In 2006, Zabala wanted to train with the best, and so she made contact with Lodario Ramón who then became her coach. She moved to be closer to him. In her first competition, she lifted 45 kilograms. Her first international competition was in Greece in 2006 where she picked up a gold medal. Competing at the 2007 Spanish National Championships, she won the event and set a national record. She would go on to win the national championships in 2008, 2009, 2010, 2011, 2012 and 2013. At the 2007 European Championships, she finished seventh. In 2008, she trained at the Sports Palace (Palacio de los Deportes) where she was coached by Ramón. Competing at the 2008 Summer Paralympics, she finished in seventh. The Beijing Paralympics were her first, and, as a 21-year-old, she was the first woman to represent Spain at the Paralympics in this sport. Going into the Games, she had a goal of lifting 85 kilograms and getting a Paralympic diploma.
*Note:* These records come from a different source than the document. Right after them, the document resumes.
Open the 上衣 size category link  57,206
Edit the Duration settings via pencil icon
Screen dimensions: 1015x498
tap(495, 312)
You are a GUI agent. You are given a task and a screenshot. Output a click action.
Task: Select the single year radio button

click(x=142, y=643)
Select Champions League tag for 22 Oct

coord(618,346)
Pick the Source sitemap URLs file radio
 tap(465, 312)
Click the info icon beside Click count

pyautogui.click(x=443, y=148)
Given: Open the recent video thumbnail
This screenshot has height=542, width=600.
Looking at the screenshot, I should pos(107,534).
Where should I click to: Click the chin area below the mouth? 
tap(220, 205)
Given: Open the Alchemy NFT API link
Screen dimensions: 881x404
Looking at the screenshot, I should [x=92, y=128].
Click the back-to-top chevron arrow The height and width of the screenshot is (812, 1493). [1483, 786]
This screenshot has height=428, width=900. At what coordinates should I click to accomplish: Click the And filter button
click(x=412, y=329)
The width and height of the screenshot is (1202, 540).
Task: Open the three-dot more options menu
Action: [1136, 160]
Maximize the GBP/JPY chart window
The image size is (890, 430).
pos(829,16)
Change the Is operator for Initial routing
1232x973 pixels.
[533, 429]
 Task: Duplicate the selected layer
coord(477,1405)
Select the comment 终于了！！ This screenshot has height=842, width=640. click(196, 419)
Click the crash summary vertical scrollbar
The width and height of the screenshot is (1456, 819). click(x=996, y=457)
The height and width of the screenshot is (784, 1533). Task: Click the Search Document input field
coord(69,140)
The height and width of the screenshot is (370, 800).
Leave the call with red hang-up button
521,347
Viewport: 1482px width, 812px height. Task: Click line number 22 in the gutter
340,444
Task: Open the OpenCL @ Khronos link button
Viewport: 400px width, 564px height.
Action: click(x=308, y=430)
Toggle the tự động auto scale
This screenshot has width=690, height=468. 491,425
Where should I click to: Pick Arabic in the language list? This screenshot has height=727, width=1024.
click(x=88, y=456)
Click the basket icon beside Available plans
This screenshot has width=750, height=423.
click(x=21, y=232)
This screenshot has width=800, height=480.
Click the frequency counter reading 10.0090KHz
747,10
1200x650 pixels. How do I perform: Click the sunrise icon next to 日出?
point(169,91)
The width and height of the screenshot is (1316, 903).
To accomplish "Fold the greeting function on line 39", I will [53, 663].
In May 2012, Zabala was on the shortlist of Spanish sportspeople from Asturias likely to compete at the London Paralympics. In June 2012, Sant Pedor, Barcelona hosted the Spain Powerlifting Championship which she won in the less than 52 kilogram class. She won on a third lift of 100 kilograms after having lifts of 96 and 98 kilograms in her first two attempts. In the process, she set a new Spanish record. Going to London, she had set a personal goal to lift more than 100 kilograms. In London, she was coached by Lodario Ramón Ramón, while competing in the up to 48 kilogram class. She finished in fifth place. At the 2013 IPC European Championships in Russia, she was coached by Antonio Arranz. She finished the competition with a bronze medal following a lift of 96 kilograms. In order to qualify for the Rio Games, she is required to compete in at least one international event between 2013 and 2016.